• **Consigne A**: D'après le texte fourni, à quelle date des étudiants sont-ils allés manifester devant le parlement de Québec ?
• **Consigne B**: Relevez, dans le texte fourni, tous les jeux de mots de manifestants repérés par des journalistes de la Presse.
• **Consigne C**:
Ces affirmations sont-elles conformes au texte fourni ? Répondez par oui ou par non pour chacune et citez les mots qui tranchent.
(i) La publicité qui se présente comme une «conversation» a été entendue à la télévision québécoise le 31 décembre 2013.
(ii) L’inscription sur le fronton de l’immeuble de Laval est rédigée en deux langues.
(iii) Le centre commercial où on lit «Ici on wouf» se trouve à Laval.

• **Texte fourni**:
━━━━━━━━━━━━━━━━

Il faudrait surtout faire une place à la conversation, par exemple la Conversation publique sur l’avenir minier du Québec. Quiconque connaît la langue de Shakespeare avait pu y repérer depuis longtemps le succès du mot conversation employé à toutes les sauces, des colloques universitaires aux débats publics. Le voilà donc maintenant en français.

Comme le disait un slogan célèbre du siècle dernier : «On est six millions, faut s’parler.

 

[Complément du 2 janvier 2014]

Une publicité (de pétrole ?) entendue à la télévision québécoise le 31 décembre 2013 se présente comme une «conversation». Même la publicité s’y met.

 

[Complément du 19 décembre 2014]

Au Québec, il arrive même qu’une table écrive.

Une table de concertation écrit à une ministre

 

 

Référence

Melançon, Benoît, en collaboration avec Pierre Popovic, Dictionnaire québécois instantané, Montréal, Fides, 2004 (deuxième édition, revue, corrigée et full upgradée), 234 p. Illustrations de Philippe Beha. Édition de poche : Montréal, Fides, coll. «Biblio-Fides», 2019, 234 p.

Benoît Melançon, en collaboration avec Pierre Popovic, Dictionnaire québécois instantané, 2004, couverture

Scènes de la vie linguistique autoroutière

Samedi 3 mars 2012, autoroute des Laurentides, direction nord.

À Laval, à côté du Cinéma Colossus, un immeuble sur le fronton duquel on peut lire, dans une seule langue : «Sky Venture.» Autre exemple d’extraterritorialité lavalloise ?

Quelques kilomètres plus loin, à Sainte-Thérèse, sur les murs d’un centre commercial : «Ici on wouf.»

Au retour.

Un panneau publicitaire, encore à Laval : «Relaxe, prends ton Slow Cow.»

Entre plusieurs maux, faut-il nécessairement choisir le moindre ?

Les zeugmes de Julien Blanc-Gras et du dimanche matin

Julien Blanc-Gras, Touriste, 2011, couverture

«Mo prépare un tajine à l’agneau et en vitesse» (p. 87).

«Il repart sans rien dire, avec sa réponse et sa casquette de travers» (p. 160).

«Je suis monté à la citadelle de Masada où j’ai pris un téléphérique, un coup de soleil et une leçon d’histoire» (p. 193).

Julien Blanc-Gras, Touriste, Vauvert, Au diable vauvert, 2011, 259 p.

 

(Une définition du zeugme ? Par .)

Manifestation culturelle

Le gouvernement du Québec veut augmenter les droits de scolarité dans les universités. Tout le monde n’est pas d’accord.

C’est notamment le cas d’étudiants qui sont allés manifester devant le parlement de Québec le 2 mars.

Qui dit manifestation dit pancartes. Qui dit université dit — devrait dire — culture. Ce jour-là, on a fait se rejoindre les deux.

Voici trois jeux de mots repérés par des journalistes de la Presse, les deux premiers dans l’édition papier du journal (3 mars 2012, cahier Sports, p. 5), le troisième sur Twitter : «Ça Baudelaire qu’on est contre l’augmentation des frais de scolarité»; «Y Perec qu’on n’est pas d’accord»; «Kant t’es tanné des choix du gouvernement».

Difficile de s’étonner après cela de voir un dentiste appeler son cabinet Al Denté.

━━━━━━━━━━━━━━━━

• **Données fournies**:
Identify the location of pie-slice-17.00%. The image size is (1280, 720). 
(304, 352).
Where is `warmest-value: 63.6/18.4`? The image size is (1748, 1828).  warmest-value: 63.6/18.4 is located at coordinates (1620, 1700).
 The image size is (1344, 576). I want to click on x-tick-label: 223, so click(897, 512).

━━━━━━━━━━━━━━━━

• **Réponse A**: Le 2 mars.

• **Réponse B**:
«Ça Baudelaire qu’on est contre l’augmentation des frais de scolarité»
«Y Perec qu’on n’est pas d’accord»
«Kant t’es tanné des choix du gouvernement»

• **Réponse C**:
(i) Oui : «entendue à la télévision québécoise le 31 décembre 2013».
(ii) Non : «dans une seule langue».
(iii) Non : «à Sainte-Thérèse».